Highlights from the analysis by TheStreet Ratings Team goes as follows:
- SWY's revenue growth has slightly outpaced the industry average of 3.4%. Since the same quarter one year prior, revenues slightly increased by 1.9%. This growth in revenue appears to have trickled down to the company's bottom line, improving the earnings per share.
- The net income growth from the same quarter one year ago has significantly exceeded that of the S&P 500 and the Food & Staples Retailing industry. The net income increased by 1009.3% when compared to the same quarter one year prior, rising from $8.60 million to $95.40 million.
- Powered by its strong earnings growth of 30.76% and other important driving factors, this stock has surged by 44.76% over the past year, outperforming the rise in the S&P 500 Index during the same period.
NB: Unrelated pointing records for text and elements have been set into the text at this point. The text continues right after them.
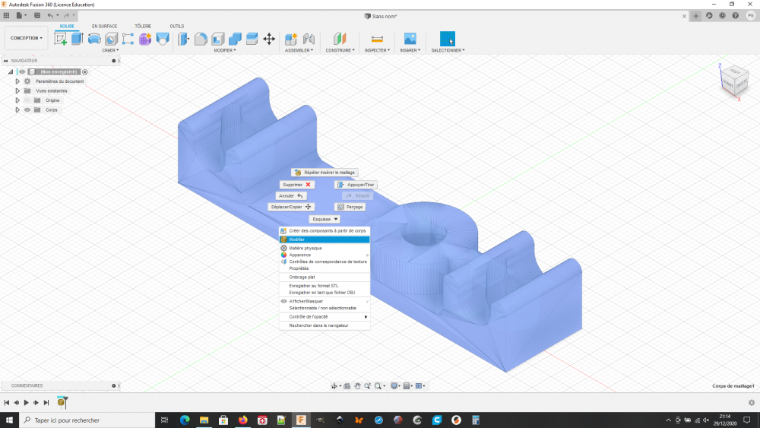
Task: Click the Create Sketch tool icon
Action: [x=60, y=39]
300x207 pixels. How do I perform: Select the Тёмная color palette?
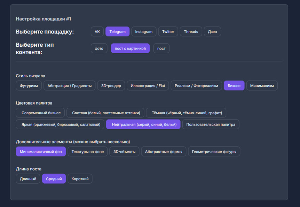(x=186, y=113)
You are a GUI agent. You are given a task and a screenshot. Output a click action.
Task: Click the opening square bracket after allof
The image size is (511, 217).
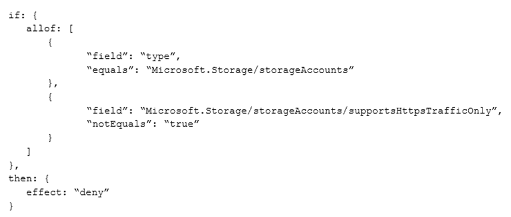coord(71,29)
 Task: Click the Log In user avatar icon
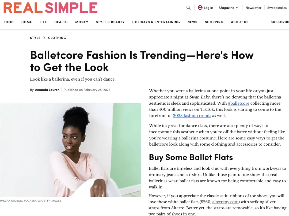coord(200,7)
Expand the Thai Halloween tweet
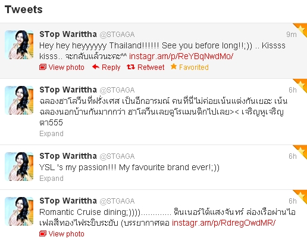Viewport: 307px width, 243px height. (51, 133)
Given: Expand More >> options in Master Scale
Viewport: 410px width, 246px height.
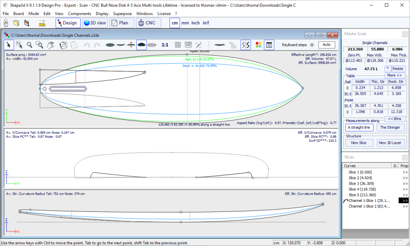Looking at the screenshot, I should tap(395, 75).
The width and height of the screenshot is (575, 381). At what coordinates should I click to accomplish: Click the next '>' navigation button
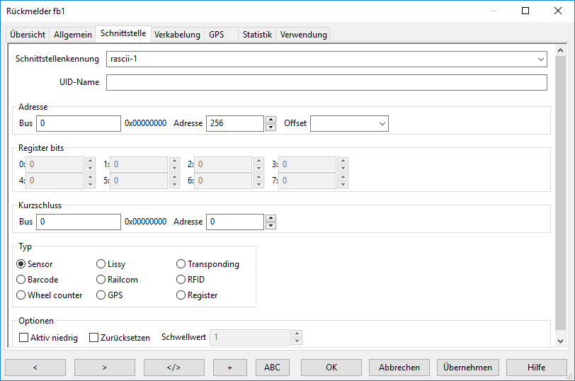pyautogui.click(x=105, y=368)
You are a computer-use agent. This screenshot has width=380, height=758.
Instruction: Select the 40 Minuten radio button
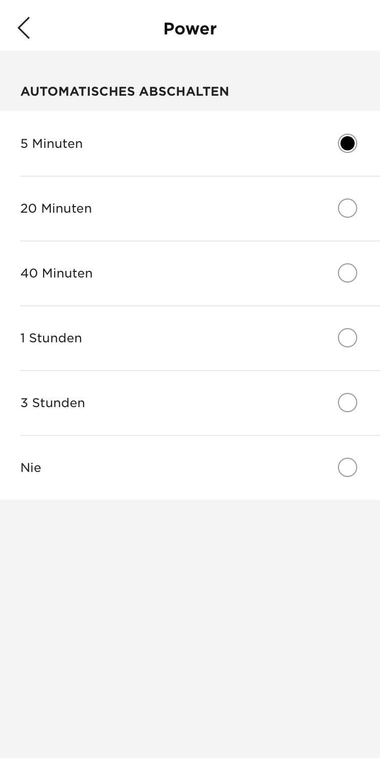click(x=348, y=273)
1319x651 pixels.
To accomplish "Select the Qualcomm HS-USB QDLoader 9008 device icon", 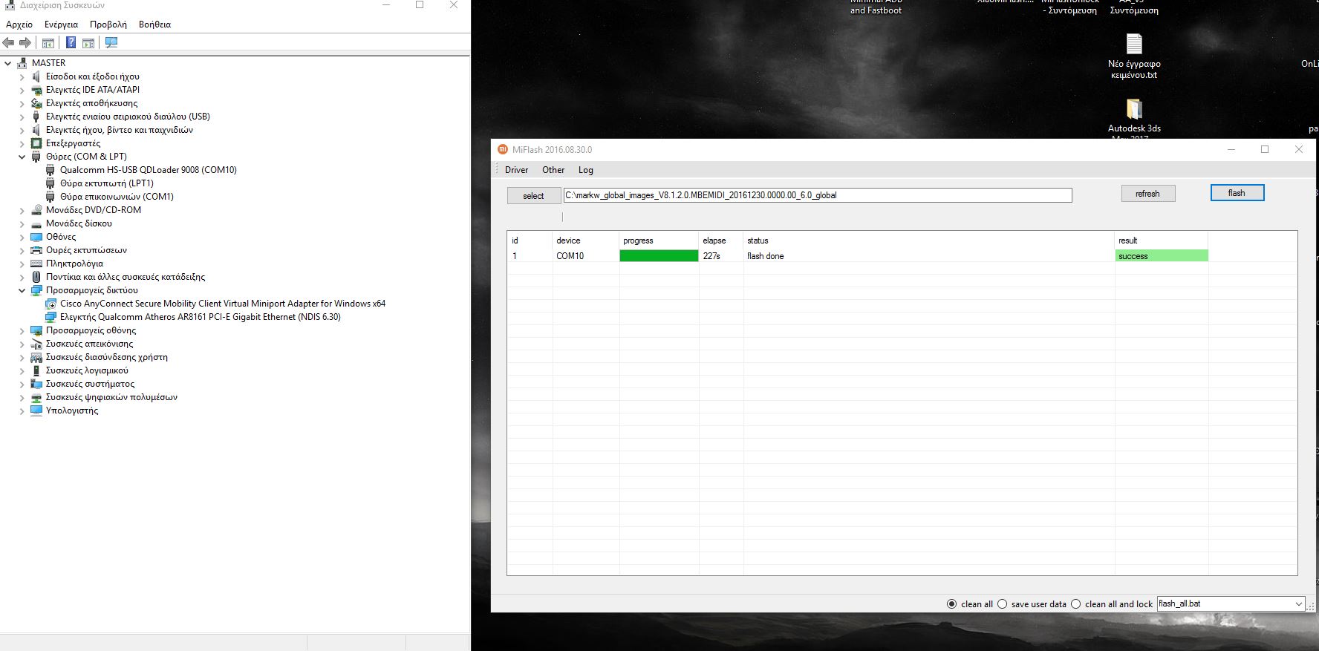I will tap(51, 170).
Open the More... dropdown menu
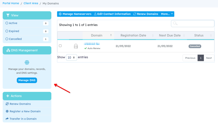The width and height of the screenshot is (218, 127). (x=167, y=14)
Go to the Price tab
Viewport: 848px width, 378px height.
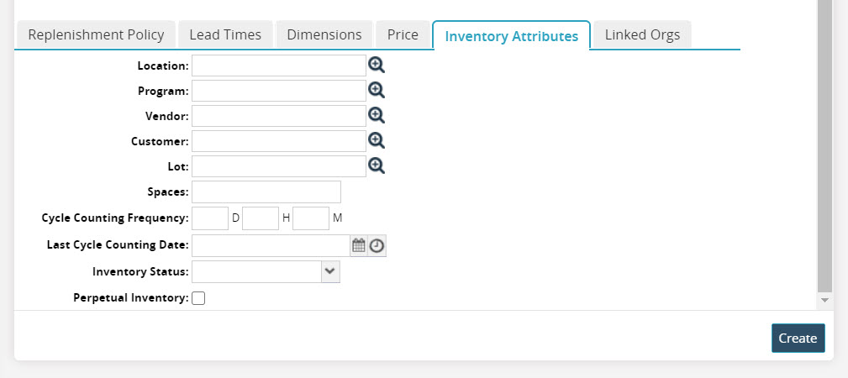pyautogui.click(x=403, y=35)
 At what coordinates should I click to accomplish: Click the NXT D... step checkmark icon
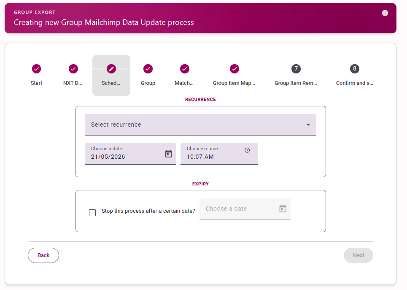pos(73,69)

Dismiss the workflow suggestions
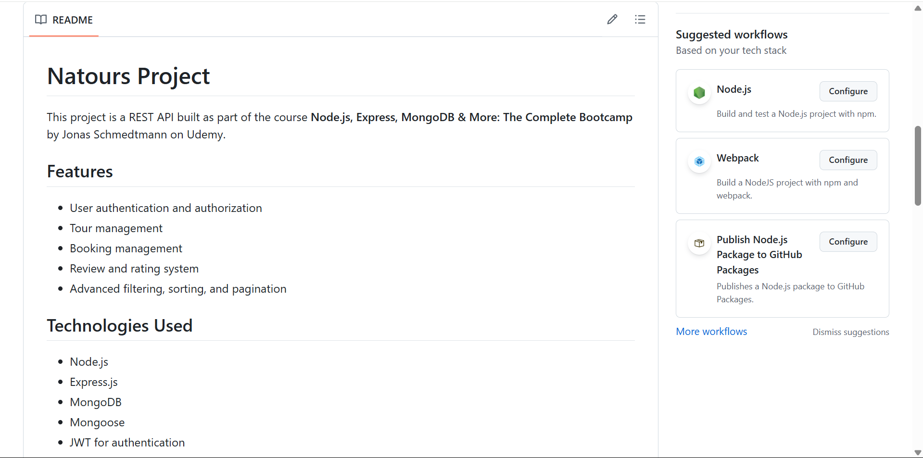click(850, 332)
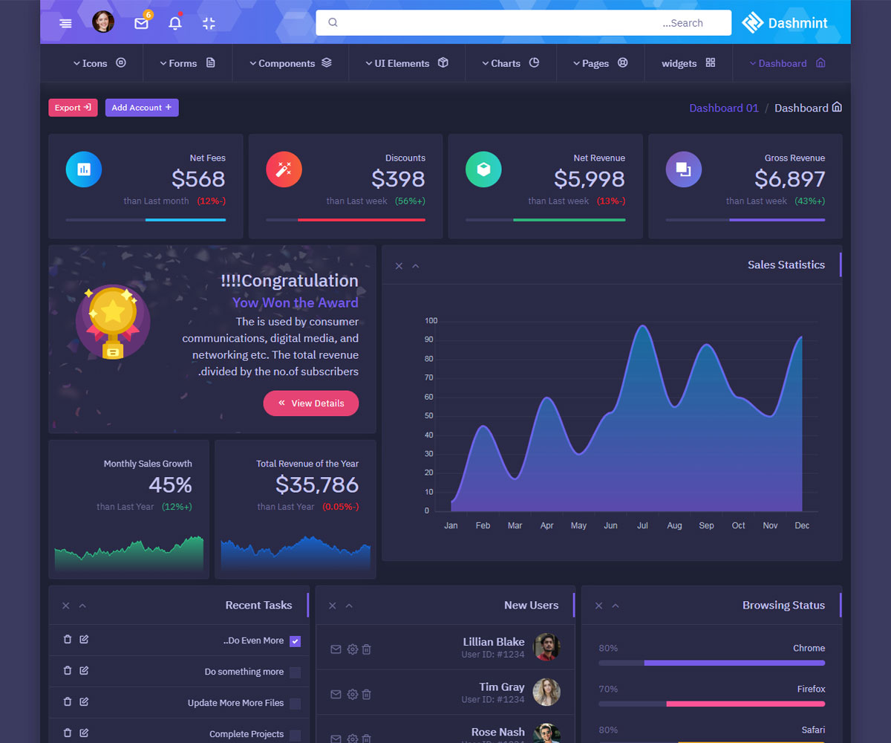Click the hamburger menu icon in header
This screenshot has height=743, width=891.
click(x=65, y=23)
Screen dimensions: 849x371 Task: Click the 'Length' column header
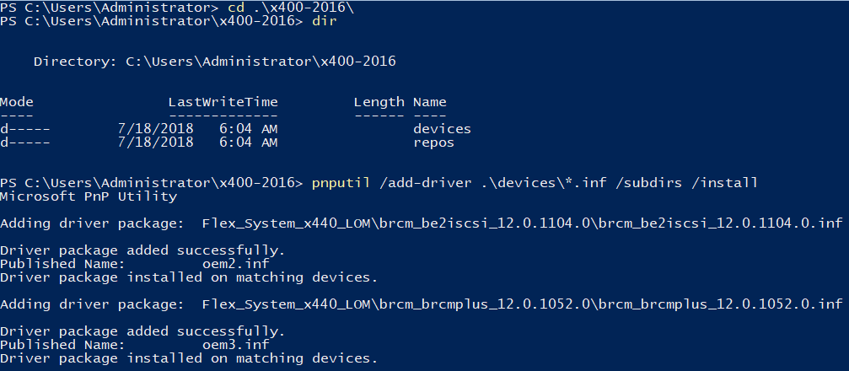(379, 102)
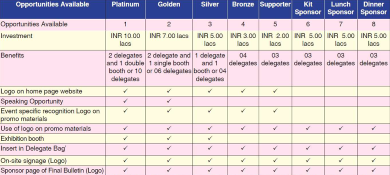Select the Platinum column header
The image size is (390, 175).
125,5
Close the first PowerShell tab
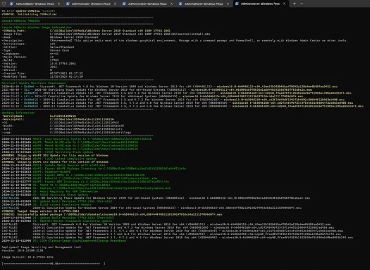 click(59, 4)
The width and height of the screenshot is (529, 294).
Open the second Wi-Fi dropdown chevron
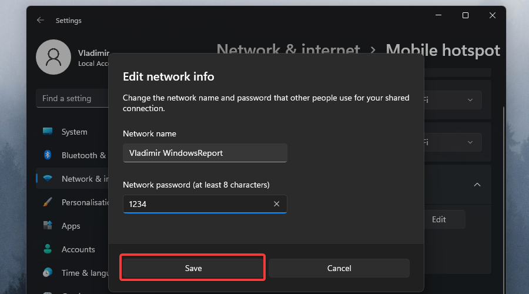click(x=470, y=142)
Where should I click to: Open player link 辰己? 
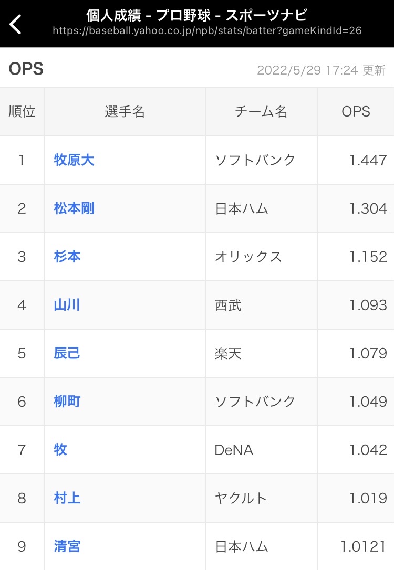click(x=67, y=353)
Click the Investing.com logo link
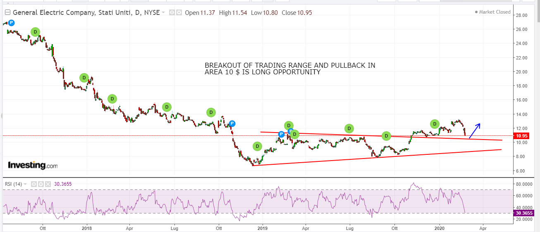 click(33, 166)
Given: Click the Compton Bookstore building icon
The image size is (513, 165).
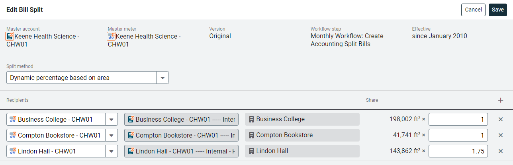Looking at the screenshot, I should (252, 135).
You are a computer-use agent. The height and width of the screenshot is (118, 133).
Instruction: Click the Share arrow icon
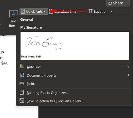point(110,3)
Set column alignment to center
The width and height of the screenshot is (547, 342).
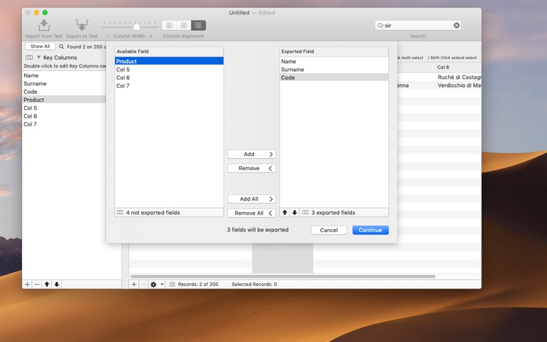pyautogui.click(x=184, y=25)
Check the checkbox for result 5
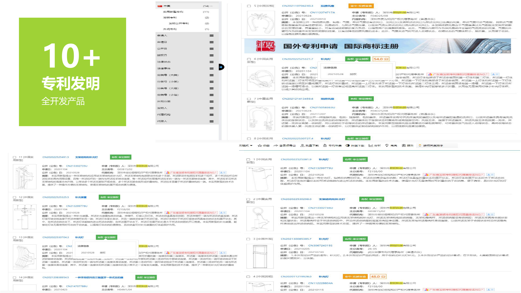The height and width of the screenshot is (293, 521). point(249,6)
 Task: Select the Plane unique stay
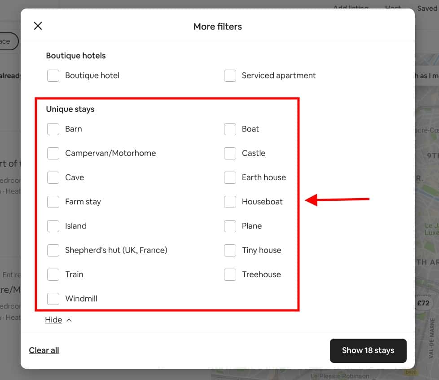[230, 226]
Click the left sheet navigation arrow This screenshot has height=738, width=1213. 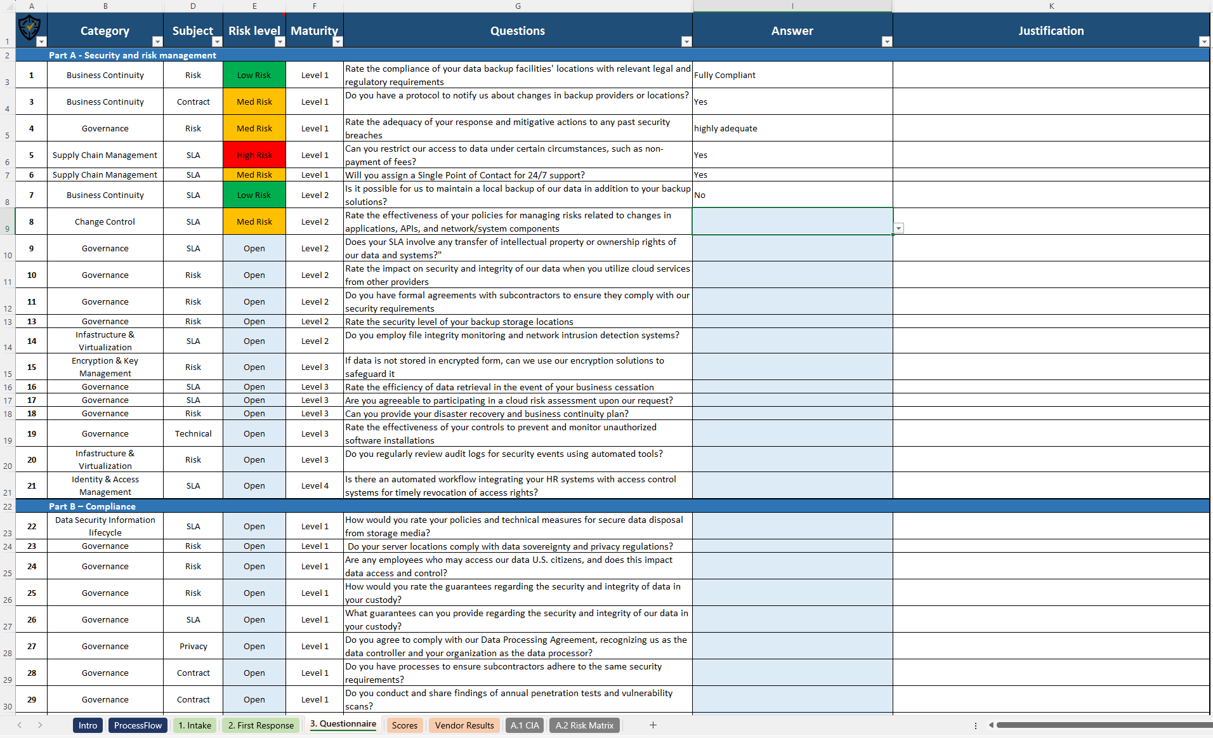[x=19, y=725]
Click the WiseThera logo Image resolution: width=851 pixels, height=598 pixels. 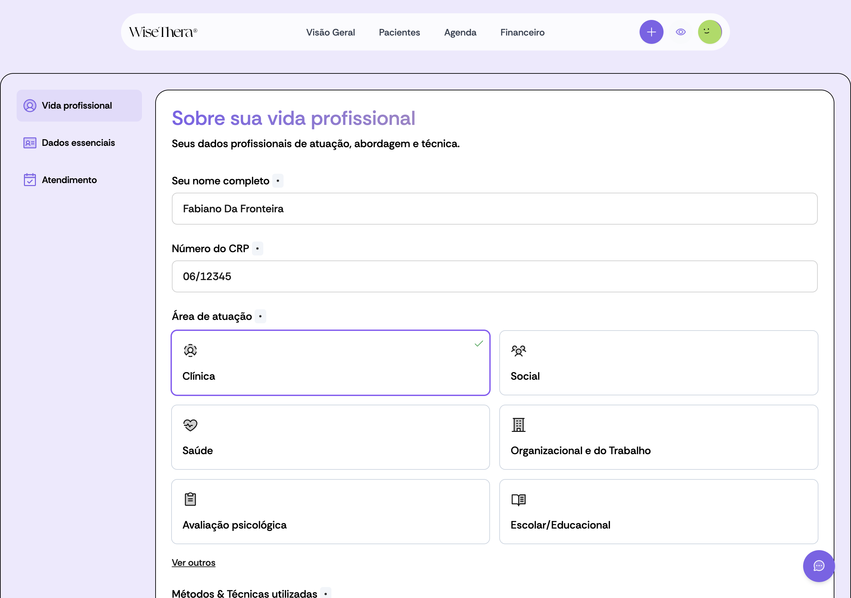[163, 32]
Looking ahead, the stock's sharp rise over the last year has already helped drive it to a level which is relatively expensive compared to the rest of its industry. We feel, however, that other strengths this company displays justify these higher price levels.
- SAFEWAY INC has improved earnings per share by 30.8% in the most recent quarter compared to the same quarter a year ago. This company has reported somewhat volatile earnings recently. But, we feel it is poised for EPS growth in the coming year. During the past fiscal year, SAFEWAY INC reported lower earnings of $0.97 versus $1.20 in the prior year. This year, the market expects an improvement in earnings ($1.05 versus $0.97).
- SWY's debt-to-equity ratio of 0.68 is somewhat low overall, but it is high when compared to the industry average, implying that the management of the debt levels should be evaluated further. Regardless of the somewhat mixed results with the debt-to-equity ratio, the company's quick ratio of 0.87 is weak.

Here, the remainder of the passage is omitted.